Le couple qui semblait être un grand-père et sa petite-fille (ça aurait été effrayant si ça n'avait pas été le cas) quitta le restaurant de sushi un sourire aux lèvres. ... Le dialecte du Kansai était si rare que ça ?

Ils étaient les derniers clients de midi, alors il n'y avait plus que moi et cette tête de mule de vieux chef sushi dans le restaurant. Le vieil homme entêté me lança un regard contrarié tandis que je me tenais là avec une blouse blanche décrépie par-dessus un tailleur bon marché.

— J'apprécie la politesse dont vous avez fait preuve en attendant jusqu'à ce que le dernier client s'en aille, mais rien de plus.

— Alors pouvons-nous parler affaire maintenant ?

Je posai une tablette tactile sur le comptoir et les sourcils du vieil homme se froncèrent de suspicion presque instantanément.

Son visage semblait vouloir dire qu'il me détestait, moi et ma blouse qui puait l'éthanol.

Enfin, ceux qui ont fait un chemin considérable sur la voie qu'ils ont choisi sont toujours en conflit avec ceux qui ne comprennent pas et qui refusent d'emprunter la même voie.

Etonnamment, peu de gens avaient la détermination démesurée nécessaire pour que l'opinion publique nous accepte de la même façon que Koitarô-san. Et pourtant, c'était toujours cette détermination qui avait permis à ce petit pays d'avoir autant progressé.
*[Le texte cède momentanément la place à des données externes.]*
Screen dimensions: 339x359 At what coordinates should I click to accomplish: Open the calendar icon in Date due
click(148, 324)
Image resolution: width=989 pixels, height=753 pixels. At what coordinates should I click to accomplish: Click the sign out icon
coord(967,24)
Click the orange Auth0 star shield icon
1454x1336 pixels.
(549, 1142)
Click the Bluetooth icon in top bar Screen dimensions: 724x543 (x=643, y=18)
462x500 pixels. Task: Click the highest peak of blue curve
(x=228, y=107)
— Je suis sûr que vous savez que j'exècre les gens de votre acabit, dit-il. Le vôtre est une de ces grandes chaînes de sushi sur tapis roulant. Ce que je déteste plus que tout au monde, c'est que vous avez le culot d'écrire « façon Edo » sur vos enseignes.

— Oh, allons. « Façon Edo » fait simplement référence à la forme. Ça ne veut pas du tout dire que c'est quelqu'un de Tokyo qui l'a fait. C'est exactement la même chose qu'un cuisinier japonais qui a le droit de faire de la cuisine française.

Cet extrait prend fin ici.